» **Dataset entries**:
————————
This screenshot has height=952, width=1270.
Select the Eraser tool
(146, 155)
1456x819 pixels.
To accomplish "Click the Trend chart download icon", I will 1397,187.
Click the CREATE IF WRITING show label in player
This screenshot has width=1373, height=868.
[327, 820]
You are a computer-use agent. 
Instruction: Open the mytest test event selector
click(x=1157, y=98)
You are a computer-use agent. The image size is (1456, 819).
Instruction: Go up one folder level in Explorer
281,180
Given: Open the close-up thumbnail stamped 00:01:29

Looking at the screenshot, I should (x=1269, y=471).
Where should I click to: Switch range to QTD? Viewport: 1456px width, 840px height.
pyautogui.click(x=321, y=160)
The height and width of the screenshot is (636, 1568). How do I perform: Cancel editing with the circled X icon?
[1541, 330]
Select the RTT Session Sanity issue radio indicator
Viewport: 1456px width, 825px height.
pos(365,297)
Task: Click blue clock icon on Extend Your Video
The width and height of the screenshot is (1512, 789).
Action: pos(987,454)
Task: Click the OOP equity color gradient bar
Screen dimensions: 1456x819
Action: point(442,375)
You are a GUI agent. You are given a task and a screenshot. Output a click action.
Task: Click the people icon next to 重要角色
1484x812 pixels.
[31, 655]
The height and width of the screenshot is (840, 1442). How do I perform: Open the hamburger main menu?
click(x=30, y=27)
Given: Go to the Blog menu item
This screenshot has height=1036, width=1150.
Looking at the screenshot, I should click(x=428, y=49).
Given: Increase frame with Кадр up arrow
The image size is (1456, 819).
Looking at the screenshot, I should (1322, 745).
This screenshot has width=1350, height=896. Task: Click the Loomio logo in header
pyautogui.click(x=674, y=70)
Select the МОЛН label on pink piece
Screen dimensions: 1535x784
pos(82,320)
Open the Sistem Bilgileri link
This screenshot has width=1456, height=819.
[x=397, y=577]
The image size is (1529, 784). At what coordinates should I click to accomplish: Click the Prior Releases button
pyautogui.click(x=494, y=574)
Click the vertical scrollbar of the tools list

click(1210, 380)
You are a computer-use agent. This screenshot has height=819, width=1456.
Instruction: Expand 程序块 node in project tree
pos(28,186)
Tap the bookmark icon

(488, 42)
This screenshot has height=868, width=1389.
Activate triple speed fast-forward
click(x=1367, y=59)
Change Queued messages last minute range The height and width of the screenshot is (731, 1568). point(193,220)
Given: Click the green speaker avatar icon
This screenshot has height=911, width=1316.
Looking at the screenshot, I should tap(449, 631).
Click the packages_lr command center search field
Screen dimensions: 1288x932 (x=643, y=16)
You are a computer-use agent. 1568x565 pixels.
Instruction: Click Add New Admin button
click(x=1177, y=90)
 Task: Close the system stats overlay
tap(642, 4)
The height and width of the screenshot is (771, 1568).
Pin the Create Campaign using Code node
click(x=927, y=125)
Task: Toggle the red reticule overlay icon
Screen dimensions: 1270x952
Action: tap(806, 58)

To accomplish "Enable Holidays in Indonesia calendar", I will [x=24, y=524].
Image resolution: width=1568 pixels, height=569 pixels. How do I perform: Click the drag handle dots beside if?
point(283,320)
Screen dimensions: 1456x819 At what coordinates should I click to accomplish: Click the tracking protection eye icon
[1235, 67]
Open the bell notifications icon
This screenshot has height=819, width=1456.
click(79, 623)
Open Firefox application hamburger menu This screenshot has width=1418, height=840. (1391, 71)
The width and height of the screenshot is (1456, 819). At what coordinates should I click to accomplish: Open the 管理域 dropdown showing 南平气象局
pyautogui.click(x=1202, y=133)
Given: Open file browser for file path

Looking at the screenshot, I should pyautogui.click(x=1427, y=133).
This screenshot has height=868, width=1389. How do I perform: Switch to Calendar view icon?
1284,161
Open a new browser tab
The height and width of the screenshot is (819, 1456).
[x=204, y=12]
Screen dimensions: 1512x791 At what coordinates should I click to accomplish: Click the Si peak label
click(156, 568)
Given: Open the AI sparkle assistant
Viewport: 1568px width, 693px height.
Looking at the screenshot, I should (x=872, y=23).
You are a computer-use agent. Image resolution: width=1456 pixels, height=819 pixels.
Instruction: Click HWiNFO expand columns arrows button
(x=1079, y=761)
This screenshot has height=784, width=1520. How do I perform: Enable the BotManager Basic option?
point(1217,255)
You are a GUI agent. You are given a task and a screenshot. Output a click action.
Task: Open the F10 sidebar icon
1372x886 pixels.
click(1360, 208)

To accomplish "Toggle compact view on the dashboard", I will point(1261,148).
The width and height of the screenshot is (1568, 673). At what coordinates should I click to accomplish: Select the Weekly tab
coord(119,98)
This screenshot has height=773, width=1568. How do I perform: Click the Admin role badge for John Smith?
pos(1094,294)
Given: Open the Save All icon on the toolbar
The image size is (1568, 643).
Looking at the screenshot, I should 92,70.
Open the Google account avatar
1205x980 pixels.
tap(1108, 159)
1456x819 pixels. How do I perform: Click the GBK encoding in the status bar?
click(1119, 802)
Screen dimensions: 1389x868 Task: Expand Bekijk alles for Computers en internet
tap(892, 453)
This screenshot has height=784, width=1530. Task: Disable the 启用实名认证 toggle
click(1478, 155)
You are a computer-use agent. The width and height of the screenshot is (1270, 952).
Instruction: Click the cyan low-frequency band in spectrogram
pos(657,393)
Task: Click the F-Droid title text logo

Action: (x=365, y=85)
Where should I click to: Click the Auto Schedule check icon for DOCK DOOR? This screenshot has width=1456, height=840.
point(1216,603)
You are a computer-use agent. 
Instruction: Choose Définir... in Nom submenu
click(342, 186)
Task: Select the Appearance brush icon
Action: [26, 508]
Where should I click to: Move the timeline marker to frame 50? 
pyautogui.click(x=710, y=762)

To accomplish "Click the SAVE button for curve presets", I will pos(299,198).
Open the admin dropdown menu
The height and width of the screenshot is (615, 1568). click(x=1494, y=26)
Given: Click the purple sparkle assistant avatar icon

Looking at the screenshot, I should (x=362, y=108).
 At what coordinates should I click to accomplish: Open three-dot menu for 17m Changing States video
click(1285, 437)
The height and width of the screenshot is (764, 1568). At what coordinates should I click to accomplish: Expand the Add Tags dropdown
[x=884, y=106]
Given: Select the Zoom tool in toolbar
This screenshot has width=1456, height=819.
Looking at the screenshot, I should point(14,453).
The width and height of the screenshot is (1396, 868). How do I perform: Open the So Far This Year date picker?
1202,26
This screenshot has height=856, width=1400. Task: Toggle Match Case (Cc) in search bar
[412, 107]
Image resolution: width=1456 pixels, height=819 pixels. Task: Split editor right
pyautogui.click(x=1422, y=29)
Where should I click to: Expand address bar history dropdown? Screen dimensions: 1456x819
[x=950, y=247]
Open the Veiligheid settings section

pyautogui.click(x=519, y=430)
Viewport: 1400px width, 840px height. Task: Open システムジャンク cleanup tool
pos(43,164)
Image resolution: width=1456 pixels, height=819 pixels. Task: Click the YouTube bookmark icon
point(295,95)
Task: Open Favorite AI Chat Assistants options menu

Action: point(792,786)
————————
Retype the entries shown above. Keep every word exactly as it is.

» **ANSWER FOR THE TASK**:
This screenshot has height=952, width=1270.
Select the Eraser tool
(146, 155)
1456x819 pixels.
To accomplish "Click the Trend chart download icon", I will 1397,187.
Click the CREATE IF WRITING show label in player
This screenshot has width=1373, height=868.
[327, 820]
You are a computer-use agent. 
Instruction: Open the mytest test event selector
click(x=1157, y=98)
You are a computer-use agent. The image size is (1456, 819).
Instruction: Go up one folder level in Explorer
281,180
Given: Open the close-up thumbnail stamped 00:01:29

Looking at the screenshot, I should (x=1269, y=471).
Where should I click to: Switch range to QTD? Viewport: 1456px width, 840px height.
pyautogui.click(x=321, y=160)
The height and width of the screenshot is (636, 1568). How do I perform: Cancel editing with the circled X icon?
[1541, 330]
Select the RTT Session Sanity issue radio indicator
Viewport: 1456px width, 825px height.
pos(365,297)
Task: Click blue clock icon on Extend Your Video
The width and height of the screenshot is (1512, 789).
Action: pos(987,454)
Task: Click the OOP equity color gradient bar
Screen dimensions: 1456x819
Action: point(442,375)
You are a GUI agent. You are given a task and a screenshot. Output a click action.
Task: Click the people icon next to 重要角色
1484x812 pixels.
[31, 655]
The height and width of the screenshot is (840, 1442). How do I perform: Open the hamburger main menu?
click(x=30, y=27)
Given: Go to the Blog menu item
This screenshot has height=1036, width=1150.
Looking at the screenshot, I should click(x=428, y=49).
Given: Increase frame with Кадр up arrow
The image size is (1456, 819).
Looking at the screenshot, I should (1322, 745).
This screenshot has width=1350, height=896. Task: Click the Loomio logo in header
pyautogui.click(x=674, y=70)
Select the МОЛН label on pink piece
Screen dimensions: 1535x784
pos(82,320)
Open the Sistem Bilgileri link
This screenshot has width=1456, height=819.
[x=397, y=577]
The image size is (1529, 784). At what coordinates should I click to accomplish: Click the Prior Releases button
pyautogui.click(x=494, y=574)
Click the vertical scrollbar of the tools list

click(1210, 380)
You are a computer-use agent. This screenshot has height=819, width=1456.
Instruction: Expand 程序块 node in project tree
pos(28,186)
Tap the bookmark icon

(488, 42)
This screenshot has height=868, width=1389.
Activate triple speed fast-forward
click(x=1367, y=59)
Change Queued messages last minute range The height and width of the screenshot is (731, 1568). point(193,220)
Given: Click the green speaker avatar icon
This screenshot has height=911, width=1316.
Looking at the screenshot, I should tap(449, 631).
Click the packages_lr command center search field
Screen dimensions: 1288x932 (x=643, y=16)
You are a computer-use agent. 1568x565 pixels.
Instruction: Click Add New Admin button
click(x=1177, y=90)
 Task: Close the system stats overlay
tap(642, 4)
The height and width of the screenshot is (771, 1568).
Pin the Create Campaign using Code node
click(x=927, y=125)
Task: Toggle the red reticule overlay icon
Screen dimensions: 1270x952
Action: tap(806, 58)

To accomplish "Enable Holidays in Indonesia calendar", I will [x=24, y=524].
Image resolution: width=1568 pixels, height=569 pixels. How do I perform: Click the drag handle dots beside if?
point(283,320)
Screen dimensions: 1456x819 At what coordinates should I click to accomplish: Click the tracking protection eye icon
[1235, 67]
Open the bell notifications icon
This screenshot has height=819, width=1456.
click(79, 623)
Open Firefox application hamburger menu This screenshot has width=1418, height=840. (1391, 71)
The width and height of the screenshot is (1456, 819). At what coordinates should I click to accomplish: Open the 管理域 dropdown showing 南平气象局
pyautogui.click(x=1202, y=133)
Given: Open file browser for file path

Looking at the screenshot, I should pyautogui.click(x=1427, y=133).
This screenshot has height=868, width=1389. How do I perform: Switch to Calendar view icon?
1284,161
Open a new browser tab
The height and width of the screenshot is (819, 1456).
[x=204, y=12]
Screen dimensions: 1512x791 At what coordinates should I click to accomplish: Click the Si peak label
click(156, 568)
Given: Open the AI sparkle assistant
Viewport: 1568px width, 693px height.
Looking at the screenshot, I should (x=872, y=23).
You are a computer-use agent. Image resolution: width=1456 pixels, height=819 pixels.
Instruction: Click HWiNFO expand columns arrows button
(x=1079, y=761)
This screenshot has height=784, width=1520. How do I perform: Enable the BotManager Basic option?
point(1217,255)
You are a GUI agent. You are given a task and a screenshot. Output a click action.
Task: Open the F10 sidebar icon
1372x886 pixels.
click(1360, 208)

To accomplish "Toggle compact view on the dashboard", I will point(1261,148).
The width and height of the screenshot is (1568, 673). At what coordinates should I click to accomplish: Select the Weekly tab
coord(119,98)
This screenshot has height=773, width=1568. How do I perform: Click the Admin role badge for John Smith?
pos(1094,294)
Given: Open the Save All icon on the toolbar
The image size is (1568, 643).
Looking at the screenshot, I should 92,70.
Open the Google account avatar
1205x980 pixels.
tap(1108, 159)
1456x819 pixels. How do I perform: Click the GBK encoding in the status bar?
click(1119, 802)
Screen dimensions: 1389x868 Task: Expand Bekijk alles for Computers en internet
tap(892, 453)
This screenshot has height=784, width=1530. Task: Disable the 启用实名认证 toggle
click(1478, 155)
You are a computer-use agent. The width and height of the screenshot is (1270, 952).
Instruction: Click the cyan low-frequency band in spectrogram
pos(657,393)
Task: Click the F-Droid title text logo

Action: (x=365, y=85)
Where should I click to: Click the Auto Schedule check icon for DOCK DOOR? This screenshot has width=1456, height=840.
point(1216,603)
You are a computer-use agent. 
Instruction: Choose Définir... in Nom submenu
click(342, 186)
Task: Select the Appearance brush icon
Action: [26, 508]
Where should I click to: Move the timeline marker to frame 50? 
pyautogui.click(x=710, y=762)

To accomplish "Click the SAVE button for curve presets", I will pos(299,198).
Open the admin dropdown menu
The height and width of the screenshot is (615, 1568). click(x=1494, y=26)
Given: Click the purple sparkle assistant avatar icon

Looking at the screenshot, I should (x=362, y=108).
 At what coordinates should I click to accomplish: Open three-dot menu for 17m Changing States video
click(1285, 437)
The height and width of the screenshot is (764, 1568). At what coordinates should I click to accomplish: Expand the Add Tags dropdown
[x=884, y=106]
Given: Select the Zoom tool in toolbar
This screenshot has width=1456, height=819.
Looking at the screenshot, I should point(14,453).
The width and height of the screenshot is (1396, 868). How do I perform: Open the So Far This Year date picker?
1202,26
This screenshot has height=856, width=1400. Task: Toggle Match Case (Cc) in search bar
[412, 107]
Image resolution: width=1456 pixels, height=819 pixels. Task: Split editor right
pyautogui.click(x=1422, y=29)
Where should I click to: Expand address bar history dropdown? Screen dimensions: 1456x819
[x=950, y=247]
Open the Veiligheid settings section

pyautogui.click(x=519, y=430)
Viewport: 1400px width, 840px height. Task: Open システムジャンク cleanup tool
pos(43,164)
Image resolution: width=1456 pixels, height=819 pixels. Task: Click the YouTube bookmark icon
point(295,95)
Task: Open Favorite AI Chat Assistants options menu

Action: point(792,786)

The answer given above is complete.